:: Task requirements ::
Keeping every word and mark, copy all of the data.

[Opening Available data section]

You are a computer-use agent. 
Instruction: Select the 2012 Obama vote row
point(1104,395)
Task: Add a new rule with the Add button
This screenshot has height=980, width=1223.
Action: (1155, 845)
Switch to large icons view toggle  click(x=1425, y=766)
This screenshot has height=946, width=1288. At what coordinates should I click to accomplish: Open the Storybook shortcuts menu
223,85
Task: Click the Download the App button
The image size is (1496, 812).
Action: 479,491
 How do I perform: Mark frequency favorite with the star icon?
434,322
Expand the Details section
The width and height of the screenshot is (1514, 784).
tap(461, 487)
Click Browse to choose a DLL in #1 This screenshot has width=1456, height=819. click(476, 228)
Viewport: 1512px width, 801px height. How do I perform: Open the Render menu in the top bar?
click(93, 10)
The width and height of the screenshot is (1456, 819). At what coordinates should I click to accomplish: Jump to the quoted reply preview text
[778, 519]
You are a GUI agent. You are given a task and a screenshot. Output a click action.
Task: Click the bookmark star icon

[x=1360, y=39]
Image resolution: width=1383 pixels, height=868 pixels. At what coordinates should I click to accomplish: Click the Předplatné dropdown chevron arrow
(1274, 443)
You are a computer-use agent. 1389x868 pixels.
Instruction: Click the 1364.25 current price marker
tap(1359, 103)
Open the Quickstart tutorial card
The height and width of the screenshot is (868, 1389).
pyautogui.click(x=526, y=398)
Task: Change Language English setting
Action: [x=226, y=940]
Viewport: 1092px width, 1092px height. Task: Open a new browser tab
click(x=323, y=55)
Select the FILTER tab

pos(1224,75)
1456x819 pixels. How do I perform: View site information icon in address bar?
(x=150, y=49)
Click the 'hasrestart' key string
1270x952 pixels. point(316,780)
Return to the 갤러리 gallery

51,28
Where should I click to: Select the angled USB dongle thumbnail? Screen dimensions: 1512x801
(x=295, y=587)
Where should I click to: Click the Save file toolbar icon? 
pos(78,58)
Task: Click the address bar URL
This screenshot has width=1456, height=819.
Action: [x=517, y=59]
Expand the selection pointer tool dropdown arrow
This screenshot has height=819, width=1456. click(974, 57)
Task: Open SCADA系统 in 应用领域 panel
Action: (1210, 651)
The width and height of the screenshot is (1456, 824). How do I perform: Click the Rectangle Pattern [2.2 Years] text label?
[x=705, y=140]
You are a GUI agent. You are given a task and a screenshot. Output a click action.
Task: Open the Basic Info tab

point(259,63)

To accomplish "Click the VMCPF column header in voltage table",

[Closing Available data section]

:: Written response ::
You are a computer-use agent. 
Instruction: Select the 2012 Obama vote row
point(1104,395)
Task: Add a new rule with the Add button
This screenshot has height=980, width=1223.
Action: (1155, 845)
Switch to large icons view toggle  click(x=1425, y=766)
This screenshot has height=946, width=1288. At what coordinates should I click to accomplish: Open the Storybook shortcuts menu
223,85
Task: Click the Download the App button
The image size is (1496, 812).
Action: 479,491
 How do I perform: Mark frequency favorite with the star icon?
434,322
Expand the Details section
The width and height of the screenshot is (1514, 784).
tap(461, 487)
Click Browse to choose a DLL in #1 This screenshot has width=1456, height=819. click(476, 228)
Viewport: 1512px width, 801px height. How do I perform: Open the Render menu in the top bar?
click(93, 10)
The width and height of the screenshot is (1456, 819). At what coordinates should I click to accomplish: Jump to the quoted reply preview text
[778, 519]
You are a GUI agent. You are given a task and a screenshot. Output a click action.
Task: Click the bookmark star icon

[x=1360, y=39]
Image resolution: width=1383 pixels, height=868 pixels. At what coordinates should I click to accomplish: Click the Předplatné dropdown chevron arrow
(1274, 443)
You are a computer-use agent. 1389x868 pixels.
Instruction: Click the 1364.25 current price marker
tap(1359, 103)
Open the Quickstart tutorial card
The height and width of the screenshot is (868, 1389).
pyautogui.click(x=526, y=398)
Task: Change Language English setting
Action: [x=226, y=940]
Viewport: 1092px width, 1092px height. Task: Open a new browser tab
click(x=323, y=55)
Select the FILTER tab

pos(1224,75)
1456x819 pixels. How do I perform: View site information icon in address bar?
(x=150, y=49)
Click the 'hasrestart' key string
1270x952 pixels. point(316,780)
Return to the 갤러리 gallery

51,28
Where should I click to: Select the angled USB dongle thumbnail? Screen dimensions: 1512x801
(x=295, y=587)
Where should I click to: Click the Save file toolbar icon? 
pos(78,58)
Task: Click the address bar URL
This screenshot has width=1456, height=819.
Action: [x=517, y=59]
Expand the selection pointer tool dropdown arrow
This screenshot has height=819, width=1456. click(974, 57)
Task: Open SCADA系统 in 应用领域 panel
Action: (1210, 651)
The width and height of the screenshot is (1456, 824). How do I perform: Click the Rectangle Pattern [2.2 Years] text label?
[x=705, y=140]
You are a GUI agent. You are given a task and a screenshot. Output a click action.
Task: Open the Basic Info tab

point(259,63)

To accomplish "Click the VMCPF column header in voltage table",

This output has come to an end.